Met name het afstemmen van de timing was essentieel. Voor de volgende interrupt binnenkomt, moet de regelaar alle sensoren hebben uitgelezen, alle berekeningen hebben gedaan en de nieuwe signalen naar de spoelen hebben gestuurd. Als de interrupt bijvoorbeeld arriveert wanneer de calculaties nog niet zijn afgerond, dan stopt het systeem de werkzaamheden direct om ze na het uitlezen van de sensoren opnieuw te starten zonder dat het iets heeft uitgestuurd. Als de signalen echter worden verzonden voordat de berekeningen klaar zijn, dan ontvangen de versterkers de verkeerde waardes.

Ondanks dat onze software veel sneller was dan bestaande programmatuur, waren de berekeningen nog steeds erg complex voor de simpele DSP die we gebruikten. Voor de best mogelijke prestatie moesten we het complete regelprogramma vanuit de snelle on-chip cache draaien, wat een flinke optimalisatie van de code vereiste. Het model hadden we zo geprogrammeerd dat we snel verschillende instellingen en omstandigheden konden evalueren. De resulterende code bood weliswaar een overzichtelijke representatie van de fysische vergelijkingen, maar was verre van optimaal.

In de uiteindelijke regelsoftware hebben we alle calculaties die het systeem meer dan een keer doet, vervangen door extra variabelen. Verder hebben we alle initialisatiecode in het relatief langzame SDRAM geplaatst, zodat alleen de functionaliteit voor het berekenen van de stromen in het on-chip geheugen staat. Deze en andere optimalisatieslagen hebben ervoor gezorgd dat het complete programma elke 1,1 ms (= 911 Hz) is uit te voeren.

0591916321800
Een visualisatie van een slede die een spaceshuttle afschiet. Foto: NASA

Stapvoets

Met 911 Hz is het regelprogramma echter nog niet snel genoeg om de slede bij te houden tijdens een lancering. Daarvoor is minstens een frequentie nodig van 2 tot 4 kHz. Het is dus zaak om te zoeken naar snellere alternatieven voor de TMS320C6701. Het nieuwste op dit gebied is een als DSP gebruikte 2,2 GHz AMD Opteron-processor van dSpace. Door daarop het simulatiemodel, dat ook geheel in C is geschreven, te laten draaien met hardware-I/O hebben we een prestatie-indicatie gekregen. Uit deze benchmark blijkt dat zelfs zonder verregaande codeoptimalisatie snelheden van 10 tot 15 kHz mogelijk zijn. Daarmee zouden we de dynamica van de slede tijdens een echte lancering moeten kunnen regelen.

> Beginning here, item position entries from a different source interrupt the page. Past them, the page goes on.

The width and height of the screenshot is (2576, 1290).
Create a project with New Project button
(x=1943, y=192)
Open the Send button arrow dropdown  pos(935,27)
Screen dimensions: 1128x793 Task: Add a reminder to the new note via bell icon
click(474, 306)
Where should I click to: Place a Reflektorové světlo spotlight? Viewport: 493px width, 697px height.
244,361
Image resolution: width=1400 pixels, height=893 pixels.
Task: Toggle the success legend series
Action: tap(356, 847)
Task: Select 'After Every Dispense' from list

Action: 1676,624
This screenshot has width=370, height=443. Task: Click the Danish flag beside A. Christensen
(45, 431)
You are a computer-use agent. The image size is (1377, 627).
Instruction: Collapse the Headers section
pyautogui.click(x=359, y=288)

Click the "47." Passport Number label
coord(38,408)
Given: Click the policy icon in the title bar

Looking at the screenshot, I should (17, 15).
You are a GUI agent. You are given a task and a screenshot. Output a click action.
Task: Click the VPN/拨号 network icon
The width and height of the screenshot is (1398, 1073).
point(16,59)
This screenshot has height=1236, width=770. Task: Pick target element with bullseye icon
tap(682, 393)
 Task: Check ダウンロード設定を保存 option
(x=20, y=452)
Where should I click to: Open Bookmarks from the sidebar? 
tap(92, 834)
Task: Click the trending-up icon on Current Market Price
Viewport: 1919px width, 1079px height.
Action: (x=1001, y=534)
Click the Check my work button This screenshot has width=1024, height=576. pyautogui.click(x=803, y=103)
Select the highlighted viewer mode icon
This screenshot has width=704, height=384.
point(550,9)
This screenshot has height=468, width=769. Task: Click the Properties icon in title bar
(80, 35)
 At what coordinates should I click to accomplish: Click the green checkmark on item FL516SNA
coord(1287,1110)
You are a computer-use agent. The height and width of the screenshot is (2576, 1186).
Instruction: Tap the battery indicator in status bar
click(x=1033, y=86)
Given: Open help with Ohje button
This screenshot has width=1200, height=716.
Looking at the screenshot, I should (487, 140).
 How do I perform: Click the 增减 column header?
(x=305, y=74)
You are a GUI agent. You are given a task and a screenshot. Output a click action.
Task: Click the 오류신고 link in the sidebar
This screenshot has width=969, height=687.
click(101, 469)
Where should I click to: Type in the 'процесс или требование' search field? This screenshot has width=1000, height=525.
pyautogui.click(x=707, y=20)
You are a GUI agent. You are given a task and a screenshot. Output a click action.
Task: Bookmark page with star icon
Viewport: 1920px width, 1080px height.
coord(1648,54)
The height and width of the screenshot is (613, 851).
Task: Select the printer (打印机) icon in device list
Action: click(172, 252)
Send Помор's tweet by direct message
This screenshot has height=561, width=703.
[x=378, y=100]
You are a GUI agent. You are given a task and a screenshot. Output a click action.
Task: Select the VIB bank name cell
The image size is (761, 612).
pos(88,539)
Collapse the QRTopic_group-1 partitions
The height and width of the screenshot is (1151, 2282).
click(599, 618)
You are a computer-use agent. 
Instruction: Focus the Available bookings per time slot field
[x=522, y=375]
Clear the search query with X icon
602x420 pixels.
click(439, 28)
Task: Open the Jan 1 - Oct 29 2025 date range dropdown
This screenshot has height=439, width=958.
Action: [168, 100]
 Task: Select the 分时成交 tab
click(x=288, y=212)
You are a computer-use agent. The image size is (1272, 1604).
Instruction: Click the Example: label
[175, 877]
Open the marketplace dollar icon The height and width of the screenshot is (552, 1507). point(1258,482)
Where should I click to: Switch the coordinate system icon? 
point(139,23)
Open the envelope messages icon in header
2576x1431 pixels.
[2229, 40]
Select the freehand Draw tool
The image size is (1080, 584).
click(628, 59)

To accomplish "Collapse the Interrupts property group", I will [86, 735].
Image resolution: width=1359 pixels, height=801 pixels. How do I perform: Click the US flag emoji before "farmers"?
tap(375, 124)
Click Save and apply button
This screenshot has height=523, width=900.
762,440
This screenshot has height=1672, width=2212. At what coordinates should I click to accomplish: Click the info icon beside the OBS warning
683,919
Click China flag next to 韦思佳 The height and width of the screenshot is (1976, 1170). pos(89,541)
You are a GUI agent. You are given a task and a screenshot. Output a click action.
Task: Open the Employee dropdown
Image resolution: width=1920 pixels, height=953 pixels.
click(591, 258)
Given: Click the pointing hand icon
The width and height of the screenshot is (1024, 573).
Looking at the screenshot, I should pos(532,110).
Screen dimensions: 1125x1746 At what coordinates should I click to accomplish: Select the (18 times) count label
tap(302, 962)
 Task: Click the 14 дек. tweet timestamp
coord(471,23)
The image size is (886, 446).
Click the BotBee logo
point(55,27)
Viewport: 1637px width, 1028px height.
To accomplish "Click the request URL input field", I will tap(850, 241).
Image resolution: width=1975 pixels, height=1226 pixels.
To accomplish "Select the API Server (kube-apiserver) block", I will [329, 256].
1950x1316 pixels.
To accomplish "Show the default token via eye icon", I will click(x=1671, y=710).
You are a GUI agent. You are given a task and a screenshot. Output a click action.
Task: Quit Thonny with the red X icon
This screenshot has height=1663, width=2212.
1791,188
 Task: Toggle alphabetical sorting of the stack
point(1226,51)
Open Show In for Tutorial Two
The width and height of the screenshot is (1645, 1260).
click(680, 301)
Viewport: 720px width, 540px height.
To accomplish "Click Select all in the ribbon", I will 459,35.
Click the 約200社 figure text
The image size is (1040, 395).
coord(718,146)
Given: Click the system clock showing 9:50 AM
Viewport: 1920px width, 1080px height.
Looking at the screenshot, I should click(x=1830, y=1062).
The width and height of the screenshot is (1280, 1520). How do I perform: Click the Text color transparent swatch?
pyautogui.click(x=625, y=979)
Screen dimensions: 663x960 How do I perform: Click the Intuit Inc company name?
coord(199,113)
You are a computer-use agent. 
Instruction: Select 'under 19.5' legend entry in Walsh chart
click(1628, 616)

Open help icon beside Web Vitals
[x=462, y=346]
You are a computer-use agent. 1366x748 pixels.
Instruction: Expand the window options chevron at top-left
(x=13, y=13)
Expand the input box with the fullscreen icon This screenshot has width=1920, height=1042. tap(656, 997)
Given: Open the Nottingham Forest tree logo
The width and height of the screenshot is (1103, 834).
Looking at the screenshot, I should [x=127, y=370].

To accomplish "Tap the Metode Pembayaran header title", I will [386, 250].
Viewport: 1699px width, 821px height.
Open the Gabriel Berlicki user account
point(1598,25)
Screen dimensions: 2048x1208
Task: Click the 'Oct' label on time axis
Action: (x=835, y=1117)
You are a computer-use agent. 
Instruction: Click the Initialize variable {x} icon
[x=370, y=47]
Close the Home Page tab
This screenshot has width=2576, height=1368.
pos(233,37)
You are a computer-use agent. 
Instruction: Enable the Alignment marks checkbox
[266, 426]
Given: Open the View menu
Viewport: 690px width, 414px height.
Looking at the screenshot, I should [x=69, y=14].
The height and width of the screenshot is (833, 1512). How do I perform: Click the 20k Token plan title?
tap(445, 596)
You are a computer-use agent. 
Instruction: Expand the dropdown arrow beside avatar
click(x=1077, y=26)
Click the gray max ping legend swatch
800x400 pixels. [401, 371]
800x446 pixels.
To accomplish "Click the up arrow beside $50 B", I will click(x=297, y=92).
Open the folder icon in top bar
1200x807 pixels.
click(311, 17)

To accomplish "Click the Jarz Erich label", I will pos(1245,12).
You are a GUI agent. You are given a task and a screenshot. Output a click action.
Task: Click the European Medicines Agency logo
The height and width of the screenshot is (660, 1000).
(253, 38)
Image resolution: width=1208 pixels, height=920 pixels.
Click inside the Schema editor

Met de huidige DSP kunnen we de slede slechts stapvoets over de baan laten glijden. Desalniettemin hebben we laten zien dat we het karretje door middel van nieuwe wiskundige modellen en geavanceerde regeltechniek netjes kunnen laten zweven zonder last te hebben van instabiliteit en trillingen. Ook hebben we theoretisch aangetoond dat het gebruikte regelalgoritme altijd stabiel is, zelfs bij hoge snelheden.

Op dit moment doe ik op de TUE promotieonderzoek naar een soortgelijk onderwerp. De focus ligt daarbij niet zozeer op hoge snelheid maar vooral op hoge nauwkeurigheid. Het doel is om een platform met permanente magneten te laten zweven over een vlak van spoelen (vliegend tapijt), een project waar al twee promovendi aan werken. Daarnaast is het de bedoeling om ook draadloos energie en data over te brengen naar het platform, zodat er een robot op kan worden geplaatst. Toepassingen hiervoor zijn vooral te vinden in de elektronica-, halfgeleider- en optica-industrie.

Jeroen de Boeij is werkzaam als promovendus bij de faculteit Elektrotechniek aan de Technische Universiteit Eindhoven.